● Dataset entries:
━━━━━━━━
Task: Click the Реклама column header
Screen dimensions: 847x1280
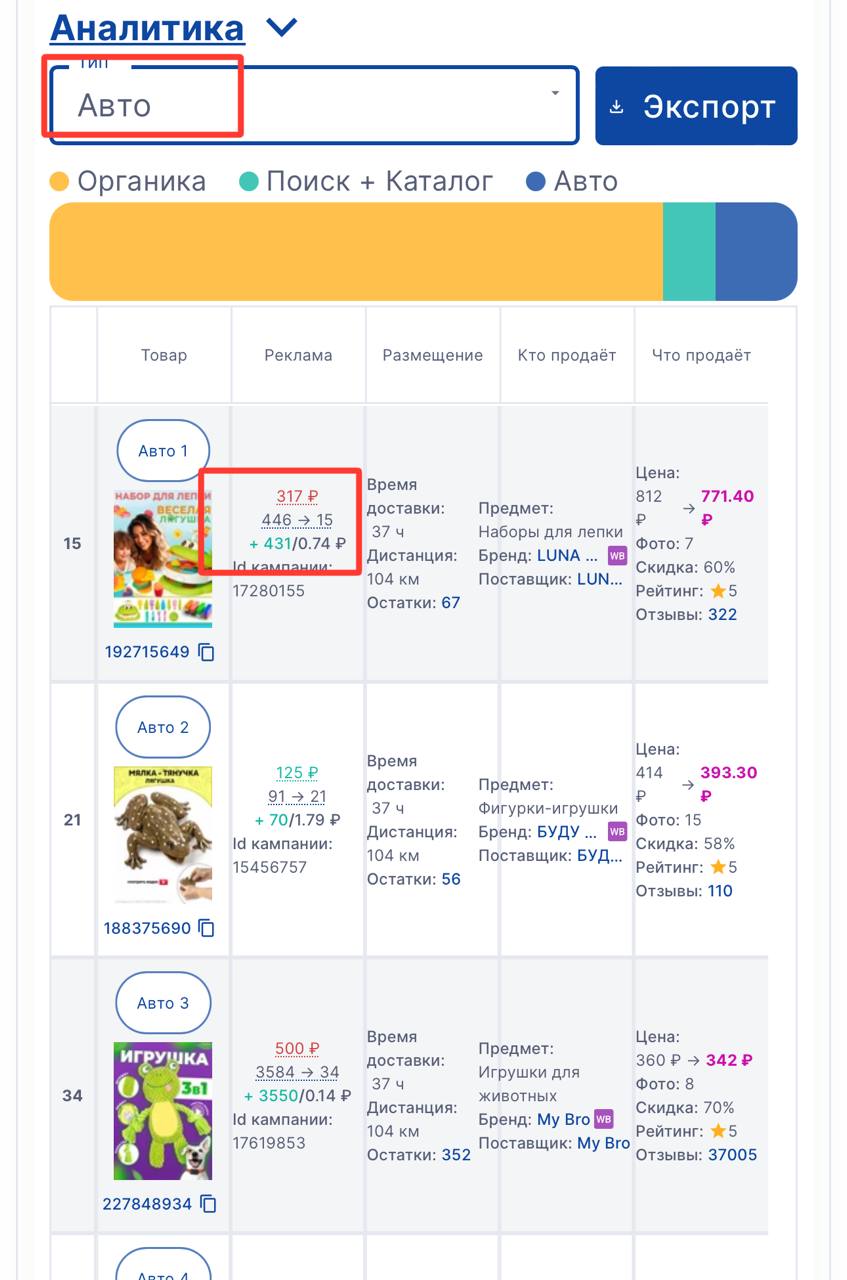Action: coord(298,355)
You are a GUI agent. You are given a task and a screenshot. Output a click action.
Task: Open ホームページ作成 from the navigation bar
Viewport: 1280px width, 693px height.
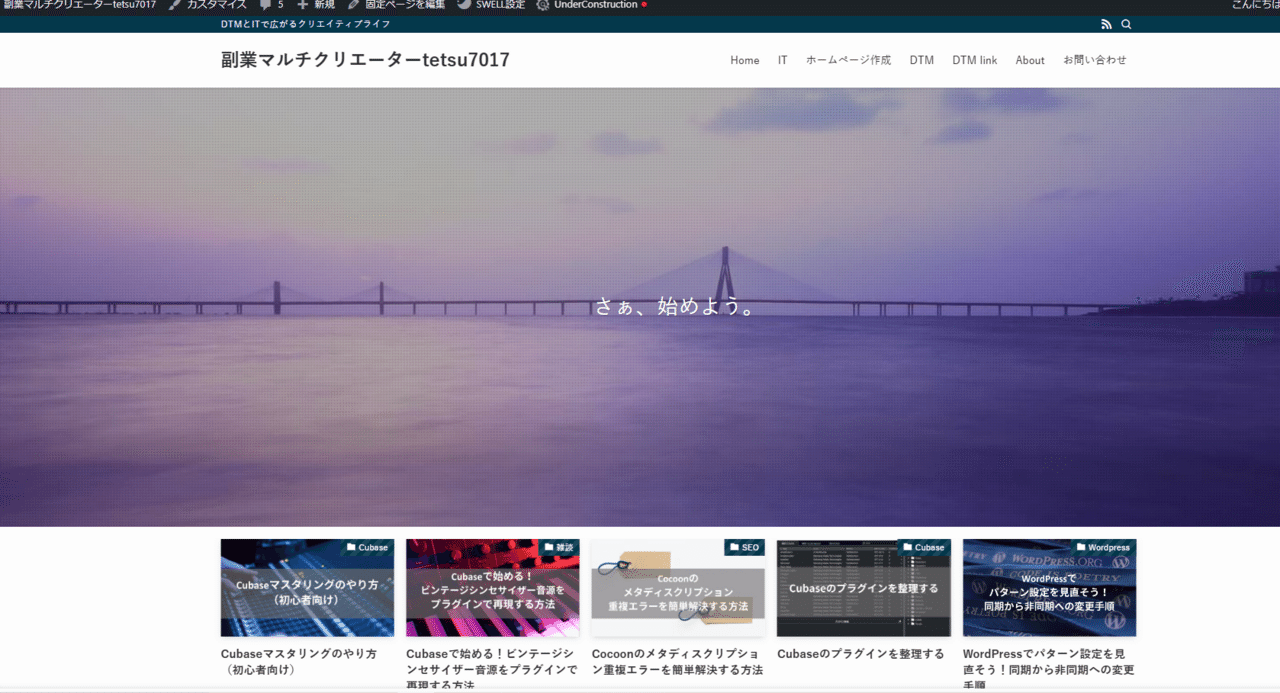point(848,60)
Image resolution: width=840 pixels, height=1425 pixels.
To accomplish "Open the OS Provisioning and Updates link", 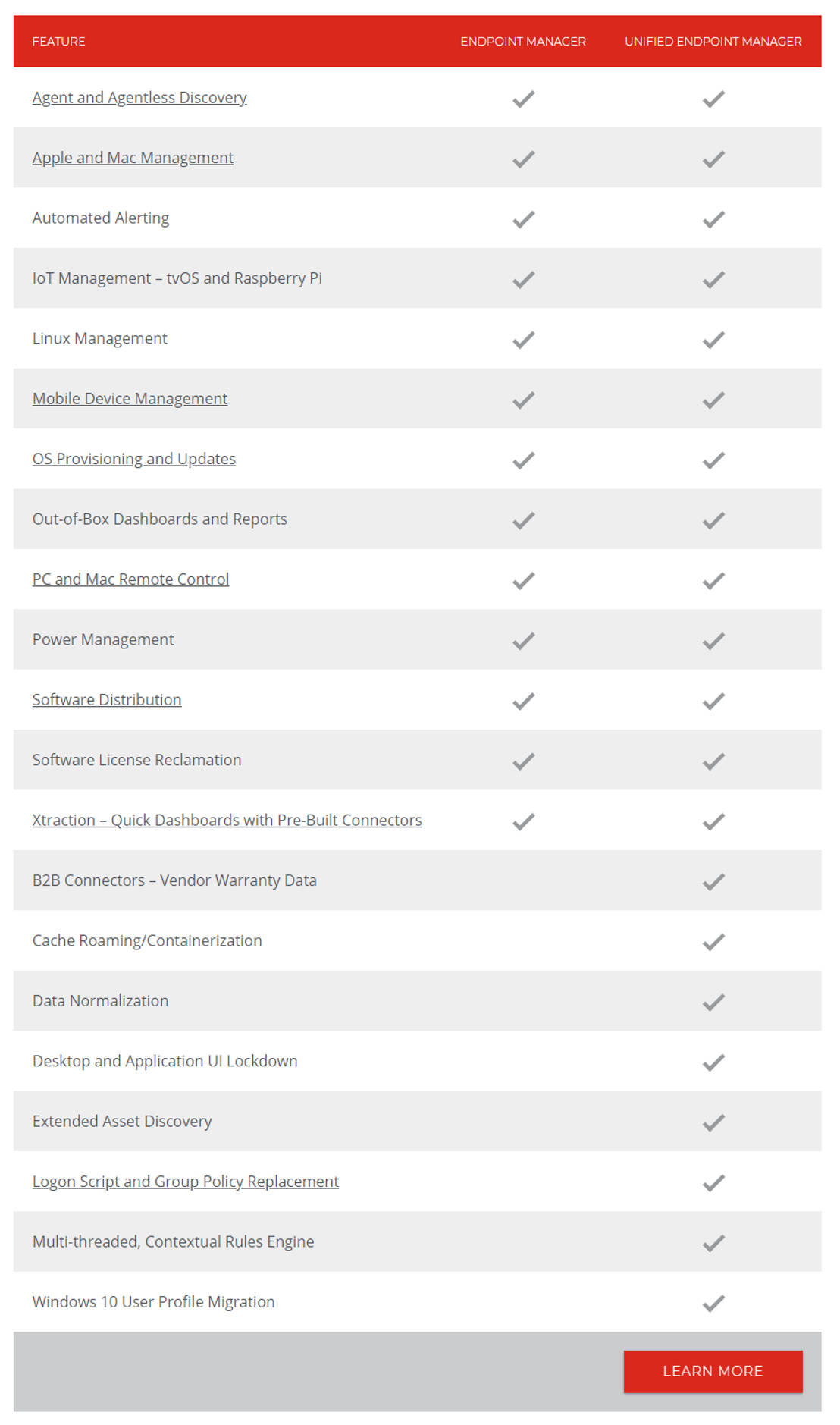I will pyautogui.click(x=133, y=458).
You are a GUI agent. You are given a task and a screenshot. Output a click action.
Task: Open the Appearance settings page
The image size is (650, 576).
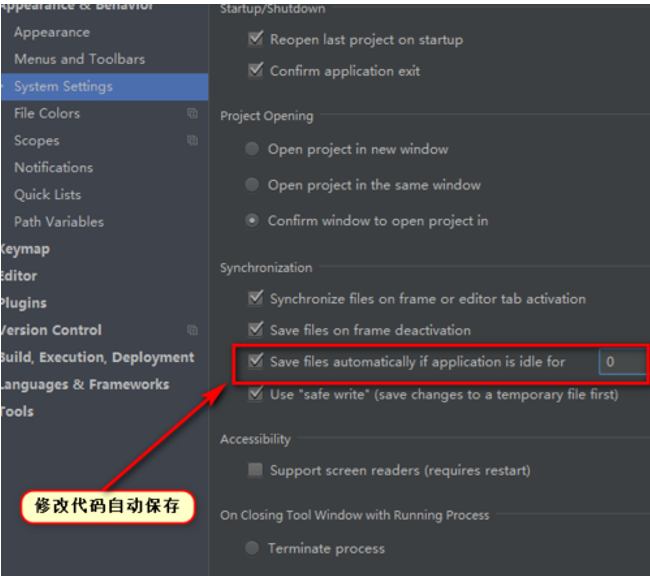tap(52, 32)
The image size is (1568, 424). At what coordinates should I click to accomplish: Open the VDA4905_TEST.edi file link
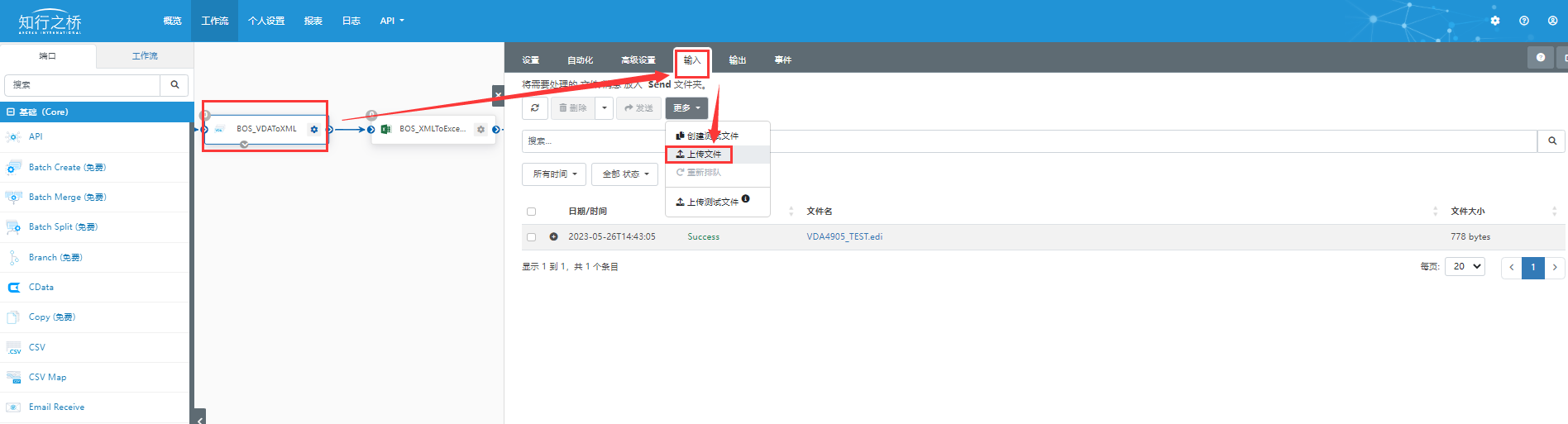844,237
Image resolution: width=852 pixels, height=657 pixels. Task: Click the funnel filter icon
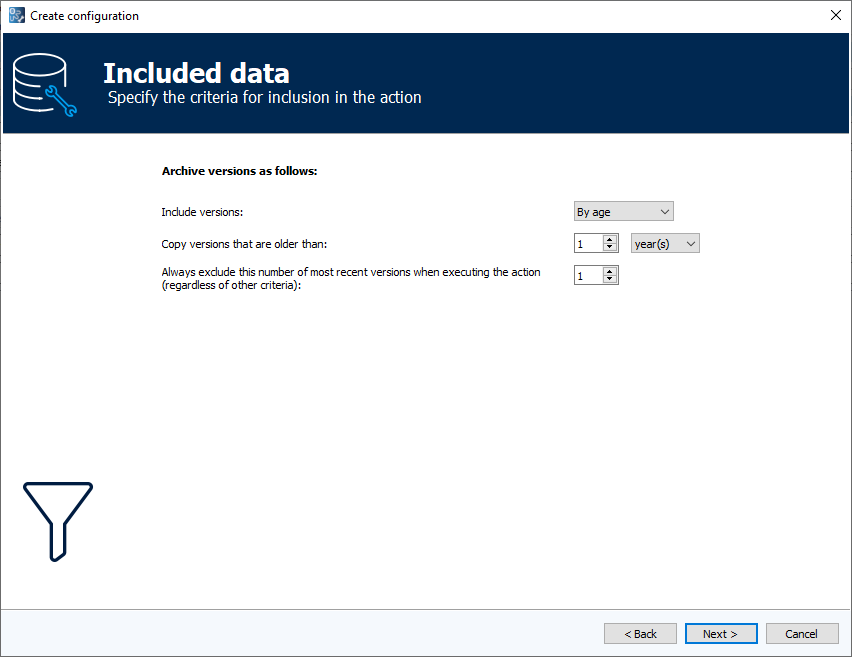tap(57, 520)
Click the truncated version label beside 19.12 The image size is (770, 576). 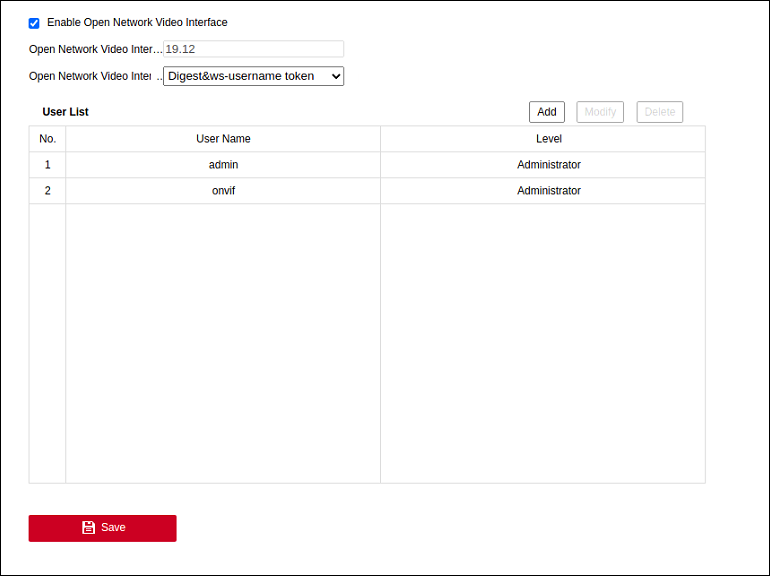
━━━━━━━━
● REQUIRED WORK: Output only these lines, word for word: the line containing "Task: Open the Appearance settings page" and every line after it through the last line of the data. Omit the pictures.

● SOLUTION FOR THIS PROBLEM:
Task: Open the Appearance settings page
The image size is (650, 576).
tap(52, 32)
The image size is (1568, 424). At what coordinates should I click to accomplish: Open the VDA4905_TEST.edi file link
844,237
Image resolution: width=852 pixels, height=657 pixels. Task: Click the funnel filter icon
tap(57, 520)
Click the truncated version label beside 19.12 The image size is (770, 576). 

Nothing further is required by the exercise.